Annoying Office Quotes From Linkedin Users On Media Plant

Linkedin Contributions: Funny Office Sayings

Further to the 50 Funny Office Quotes post we published last month here on the Media Plant Blog. I tried a little experiment which meant submitting the post to a group on Linkedin.

I simply submitted a question to the UK Marketing Network Group entitled thus:

Ridiculous Office Sayings! Do you have one?

Everyone has one, what’s your favourite office saying not the TV show we are talking about real life! Heard them before or have a new one? Chime in and let others know!

Well, the response was quite surprising, to say the least, some of the contributions were quite frankly hilarious, especially as they had been used in a real-world office environment and not made up hearsay!

The conversation also led to annoying things said in the office in general as well. We all have a pet peeve…..

Without further ado, let’s take a look at the contributors and their subsequent contributions on Linkedin.

Let’s give it 110%, 200%, etc. Any percentage above 100 annoys me. If you are taking it above 100, where do you stop? 100% is enough for me.

Simon @ PRG Publicity

 

‘Sharpen your pencils guys’ argh gets me every time!

Debbie @ TriConnex

 

Our chairman calls promotional gifts (branded pens etc) “Marital Aids”

Sophie @ Biopharma

 

Anyone ever played ‘B*******t Bingo’. You tick off all the ‘let’s run it up the flagpole and see who salutes’, ‘let’s get our ducks in a row’, ‘singing from the same hymn sheet’ nonsense, until you get a winner. On a personal note i think it behoves anyone who works in communications to avoid cliches (like the plague lol).

Nick @ Sonaa

 

 “Thanks for reaching out” in response to an email or phone call – arrrgghhhhh!

Chris @ ReallyB2B

 

My favourite has to be “Let’s eat the other guy’s lunch”. I heard this at a sales conference a few years ago. Fortunately it was mid-afternoon when this order was issued.

Jeff @ Kärcher UK

 

“Let’s run it up the flagpole and see who salutes!” I’m in marketing and even I cringe at that one.

Sean @ NetXtra

 

“We like jargon because it makes us feel special. How pathetic is that?” Quote from a book by Tim Phillips titled Talk Normal. I would recommend it to all who genuinely don’t like this kind of stuff like me. It’s refreshing to read younger people hate it too – I thought it was an ‘age thing’. Make every effort to talk at work like you do at home and maybe, just maybe we can make a contribution to cutting this sort of rubbish out in the work place?

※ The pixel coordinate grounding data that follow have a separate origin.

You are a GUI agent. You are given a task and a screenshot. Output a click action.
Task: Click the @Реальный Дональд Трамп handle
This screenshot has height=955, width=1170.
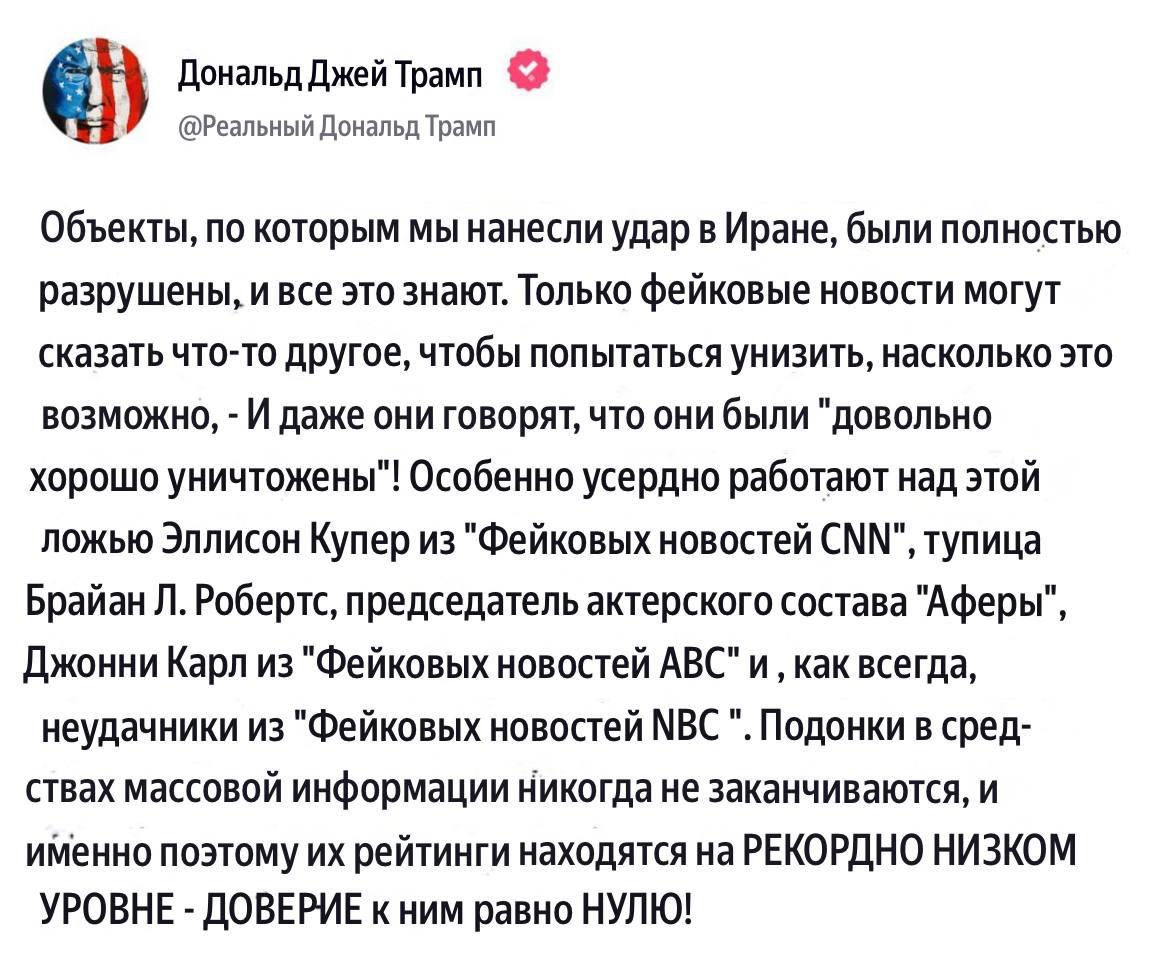click(x=337, y=126)
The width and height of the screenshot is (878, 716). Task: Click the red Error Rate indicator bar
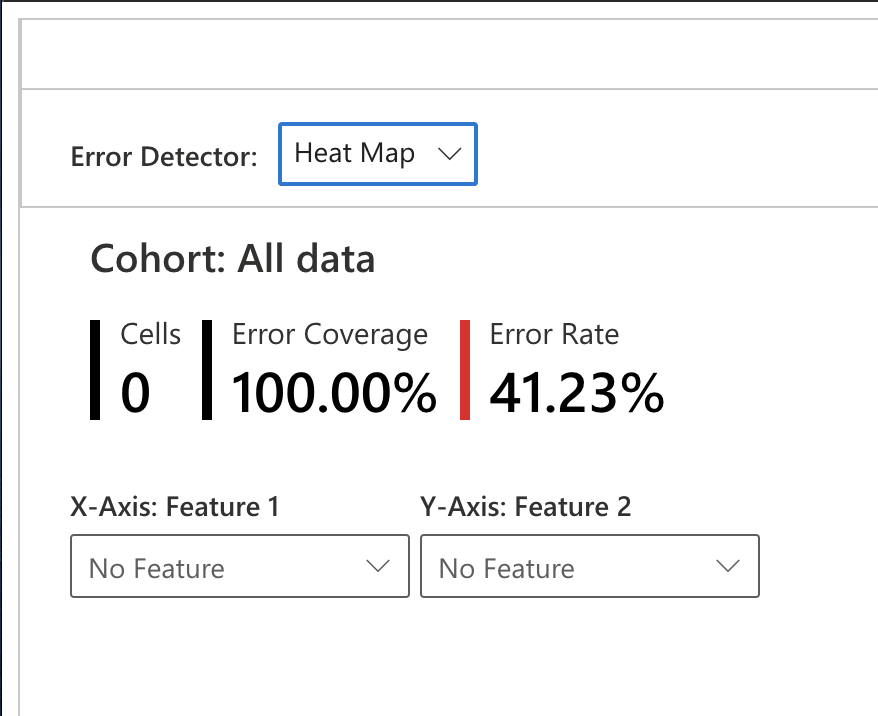[x=463, y=367]
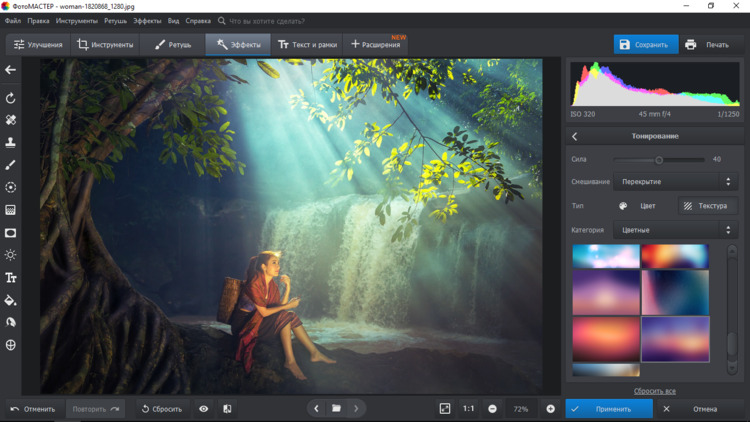Select the stamp tool in left sidebar
Image resolution: width=750 pixels, height=422 pixels.
click(x=11, y=142)
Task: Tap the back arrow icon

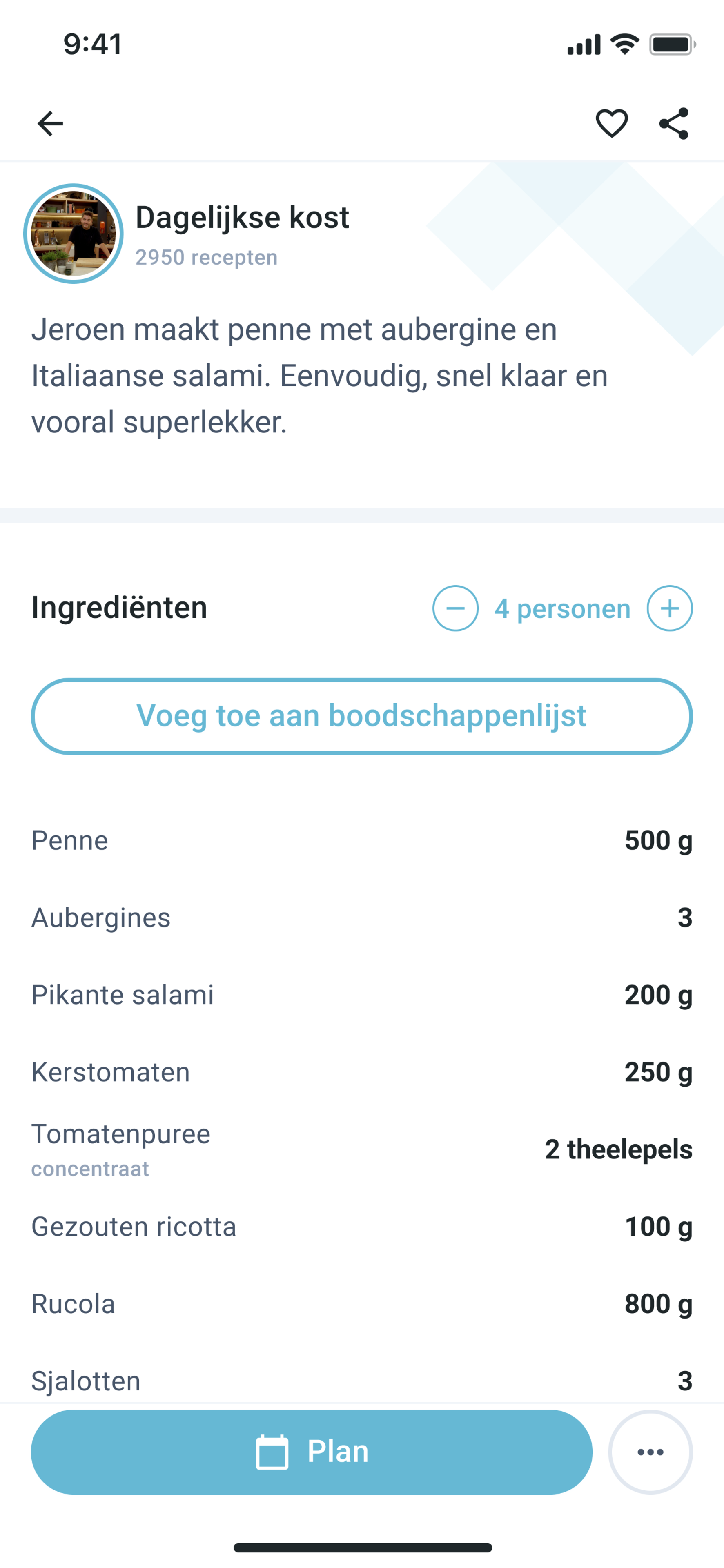Action: point(50,124)
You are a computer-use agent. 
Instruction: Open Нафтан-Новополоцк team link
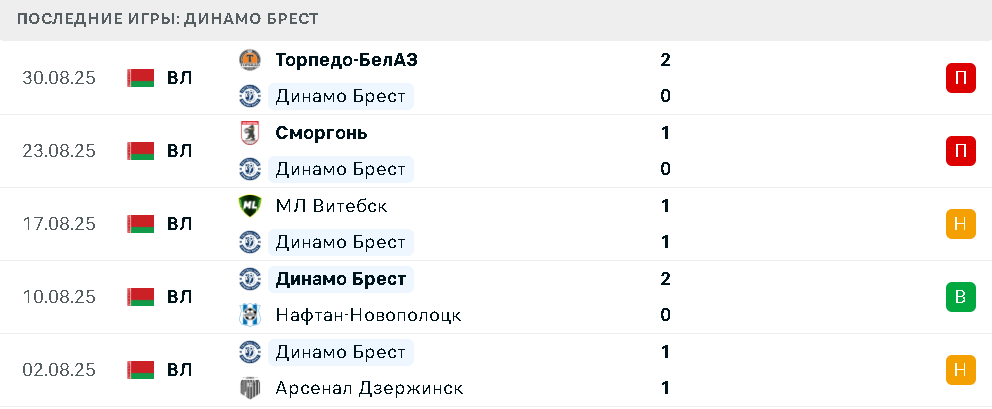coord(368,315)
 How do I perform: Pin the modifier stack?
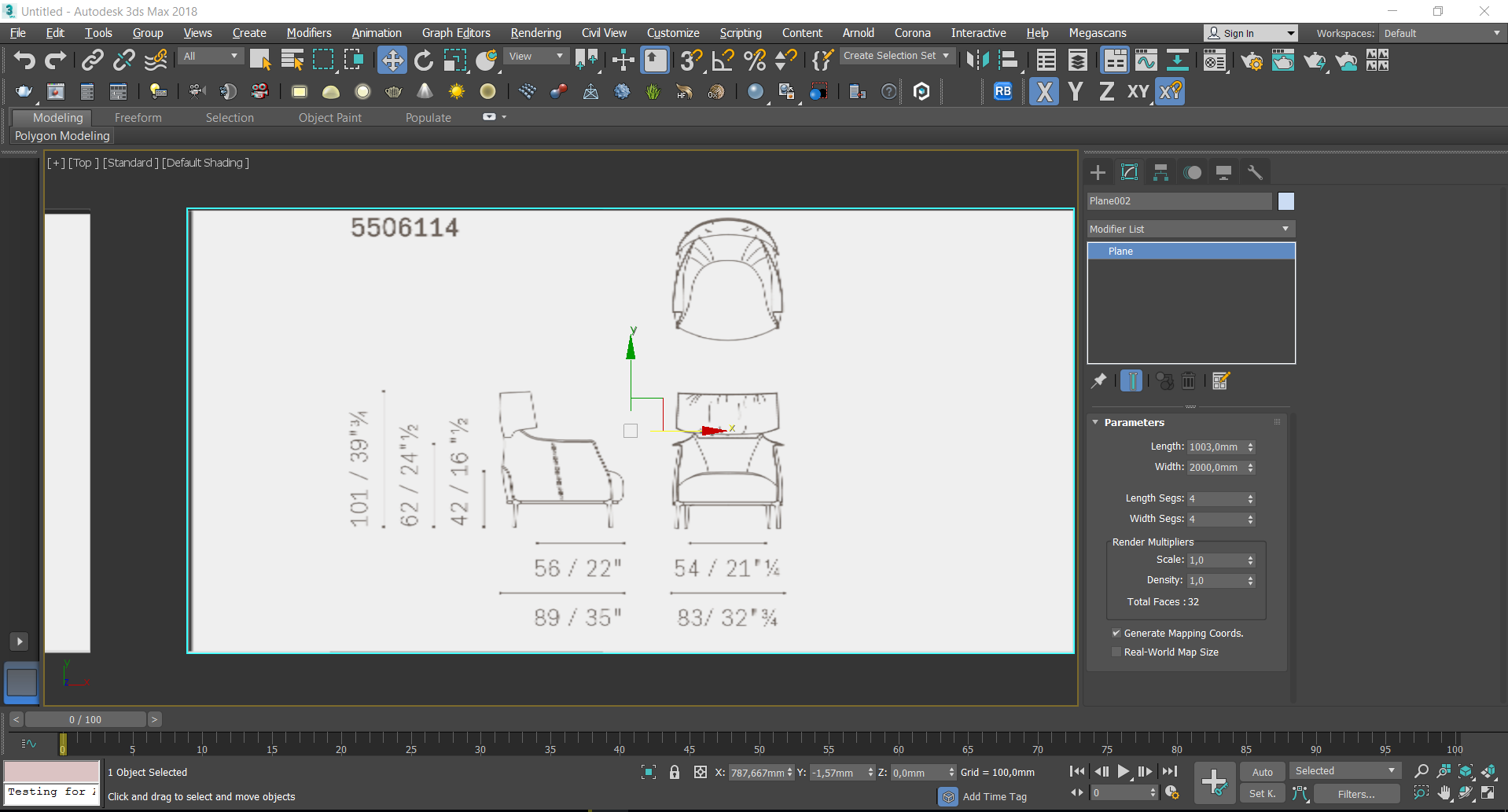click(1098, 381)

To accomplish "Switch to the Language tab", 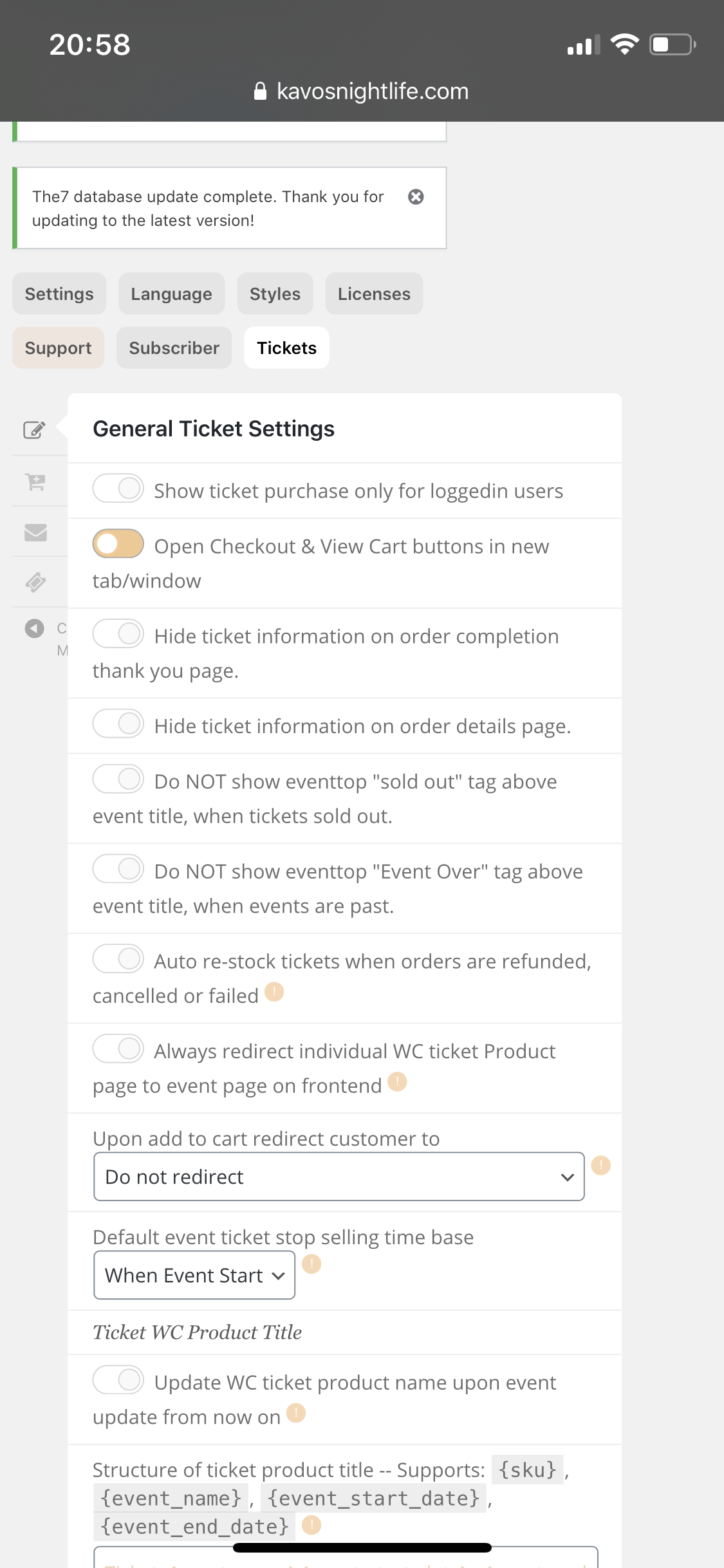I will (171, 294).
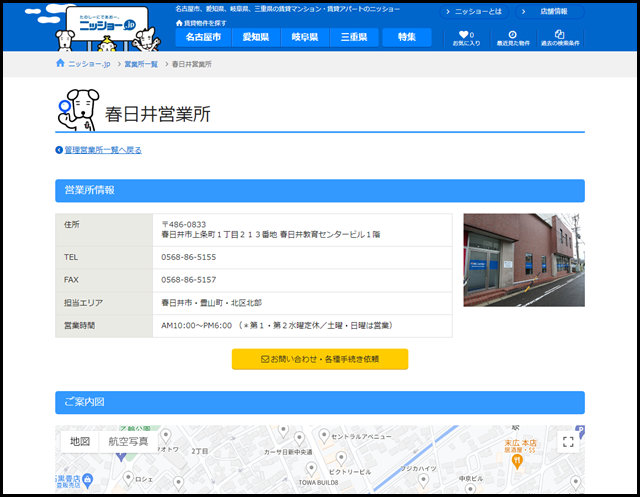Click the office building photo thumbnail
This screenshot has height=497, width=640.
(x=523, y=259)
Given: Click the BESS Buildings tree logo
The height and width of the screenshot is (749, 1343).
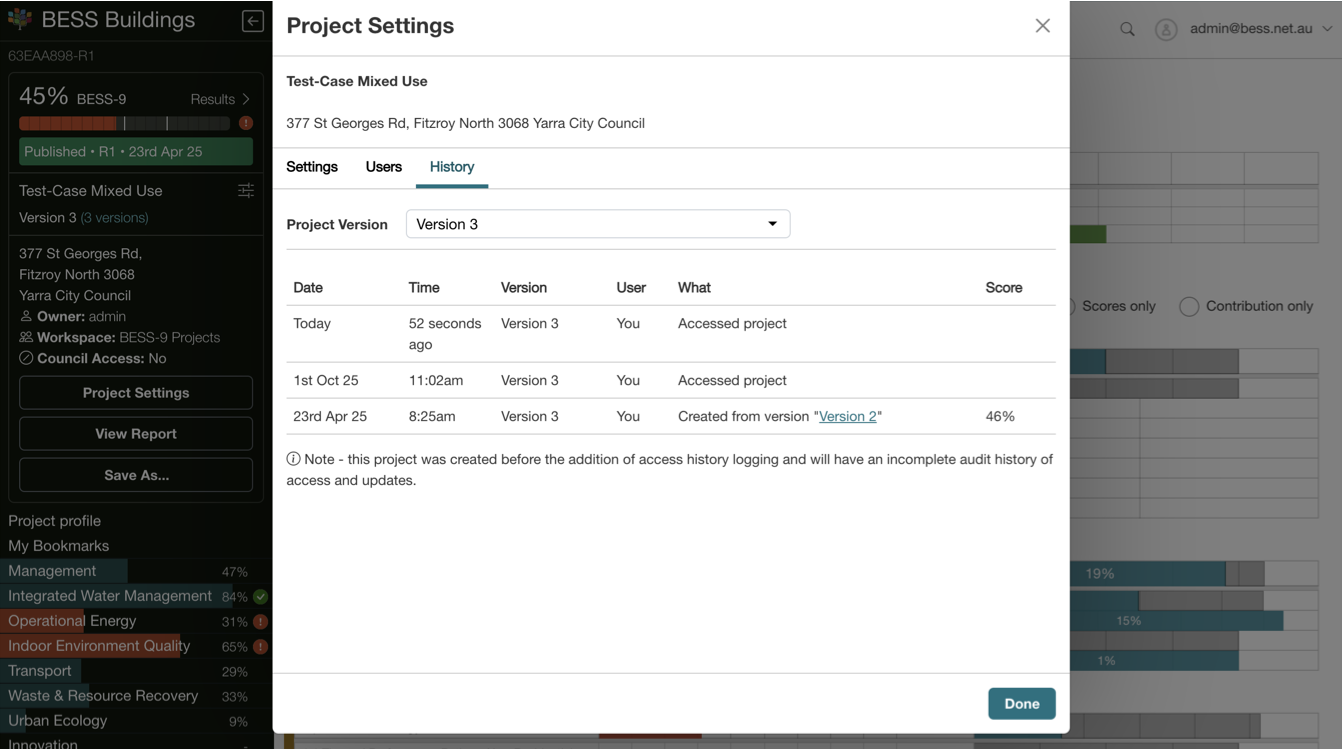Looking at the screenshot, I should pyautogui.click(x=20, y=19).
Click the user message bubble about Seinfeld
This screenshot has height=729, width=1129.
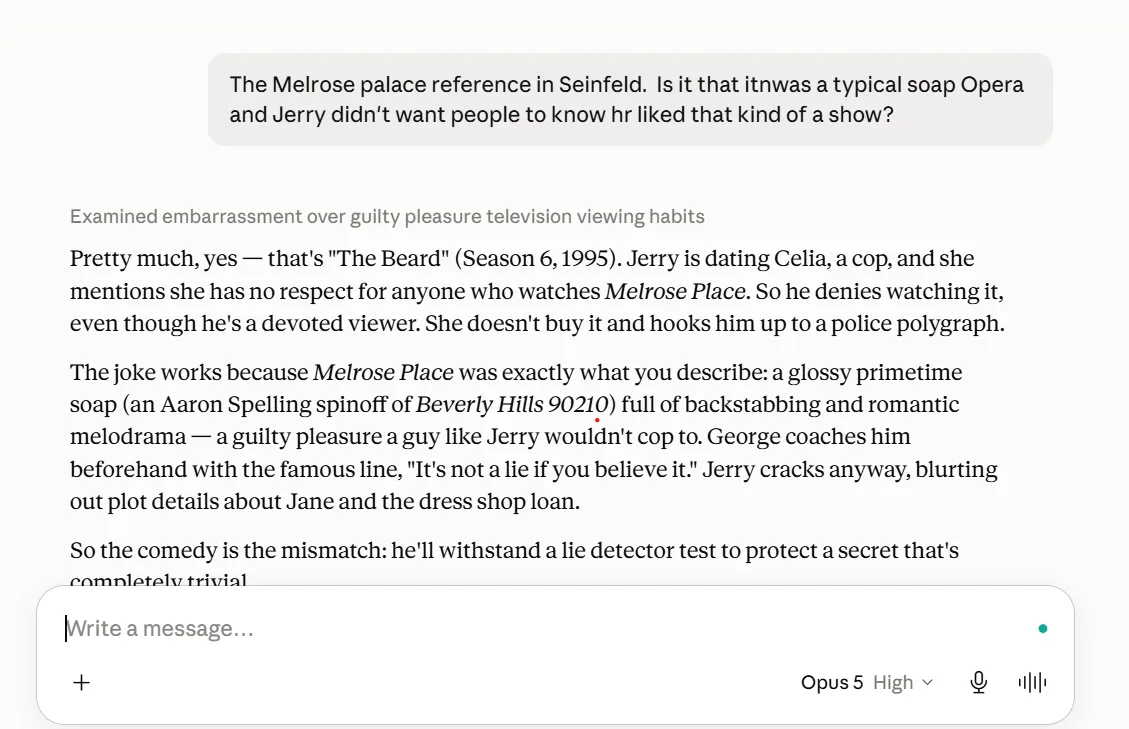pos(630,99)
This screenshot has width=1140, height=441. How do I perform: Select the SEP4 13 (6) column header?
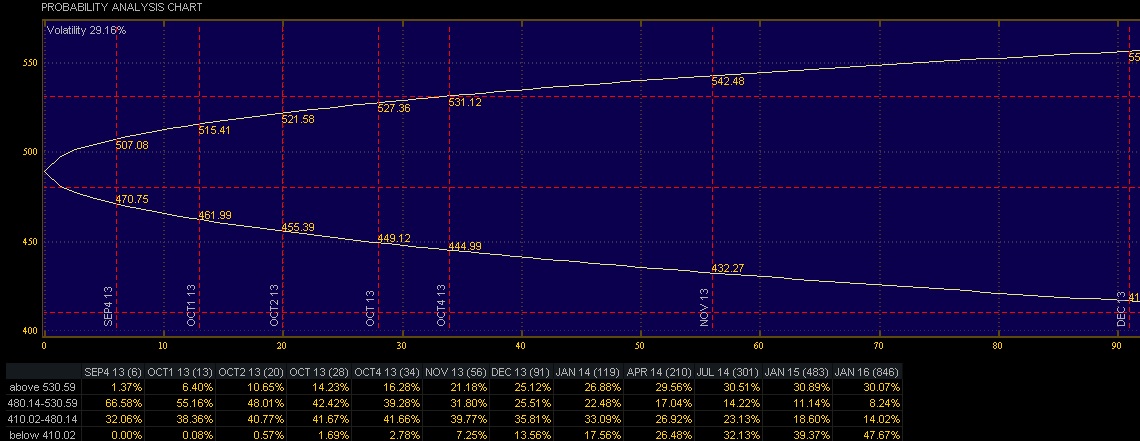pos(113,372)
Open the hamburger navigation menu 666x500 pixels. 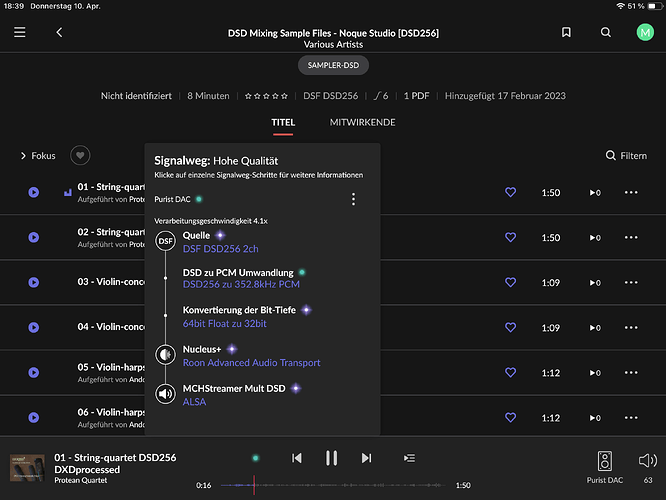click(20, 33)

Stewart @ Linkedin Profile 

 

My favourite – let’s have an ideas jacuzzi – didn’t feel very creative after that!

Alona @ Prospects

 

 Brainstorm…oops can’t use that now. Politically not correct. Management speak gets me on my nerves. I love the phrase B*******t Bingo 🙂

Bina @ Future Inns UK

 

My top ten are:

1. Paradigm shift
2. Win-Win
3. Low hanging fruit
4. Failure is not an option
5. Hit the ground running
6. You’ve got to crack a few eggs to make an omelet
7. Don’t have the bandwidth
8. Work-life balance – Ha! (if only)
9. Eat our own dog food
10.Elevator speech

That’s enough for now, I’ve got to take “an offline meeting!”

Rob @ WSI Digital

 

 I have never seen the funny side of “what’s our USP?” – usually because I’m the one that’s expected to know the answer!

Alastair @ Market Impact Digital Media

 

“I’ll send this from myself to yourself ..” etc

Graeme @ STO Consulting

 

Blue-sky thinking – it’s so old but still used!

Rachel @ Informatica

 

my door is always open…. so untrue when so often it is closed.

Caroline @ Linkedin Profile

 

“Apple”…. If the two guys in my office compare another saying, product, situation, to Apple….I will eat my pears!!

Julie @ Strawberry Studio

 

When trying to apply logic to an irrational argument “after all, how does the driver of the snow plough get to work”! Lots of nodding heads but no comprehension!

Vince @ Eaga Heating PLC

 

Two that drive me bonkers are “it is what it is” (Well, duh? what else could it be…?) and “well, it’s like anything, isn’t it?” I can think of any number of objects and situations that do not resemble each other in any way whatsoever.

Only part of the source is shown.